One former senior Senate defense aide questions moving any NII functions to the Defense Information Systems Agency, asking: "Why would you move parts of the most ineffectual office in OSD into DISA, which is the most inefficient organization in all of DoD?
Yeah, well, it's a fairly harsh accusation....DISA being inefficient and such. Yeah, well....it's hard for me after nine months to argue against this comment.
To put this in a good prospective? I sat and pondered over this, and came back to a Bama-like situation. Working around this organization is kinda like being invited over to bale some hay and haul it for some local guy.
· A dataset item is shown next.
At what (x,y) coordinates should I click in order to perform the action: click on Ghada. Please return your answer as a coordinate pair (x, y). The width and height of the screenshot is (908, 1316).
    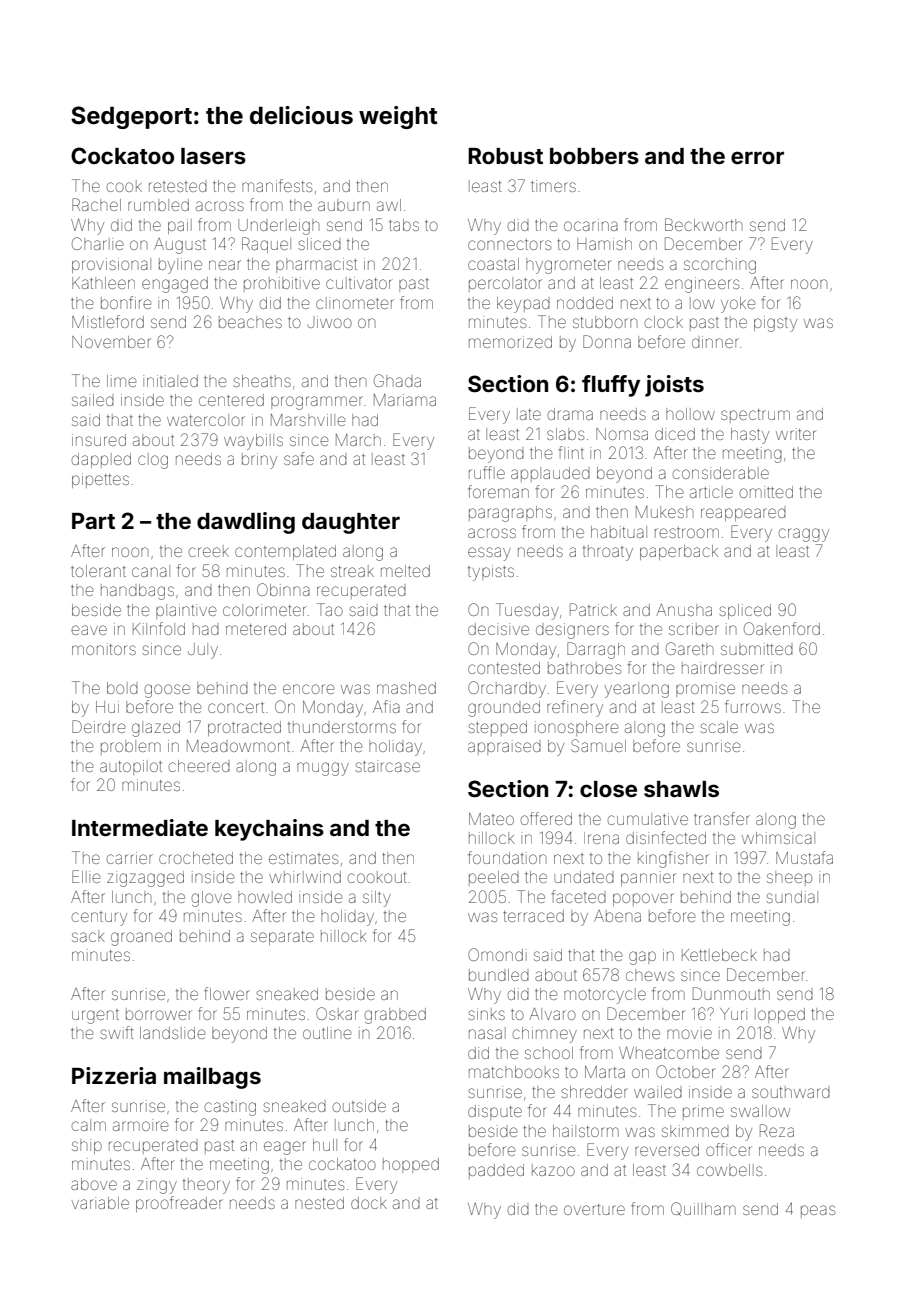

The problem occurs when we (DISA) arrive at the field of hay.
First, six guys will wander over to the baler and ask for the certificate paperwork that it's in working order.
Second, two guys around the barn will begin asking for a plan on how each bale will be laid out in the barn.
Third, one guy will halt the operation until a safety review is done.
Fourth, two guys will refuse access to the one jug of ice-water on a 95 degree afternoon because it's not marked "pure water".
Fifth and final, eight guys will refuse to move any bales until a consolidated plan is written and agreed upon by forty-four different parties (some live out of state and just couldn't make it that day).
Yeah, so I kinda understand this 'slam' on my organization. Course, this would make a great masters degree evaluation as you take one ineffective group and layer them over another ineffective group. Can we improve the ineffectiveness by fifty percent? Can we lose some of our ineffectiveness? It's a dynamic thing....which you'd best just forget and hope that things can only get better.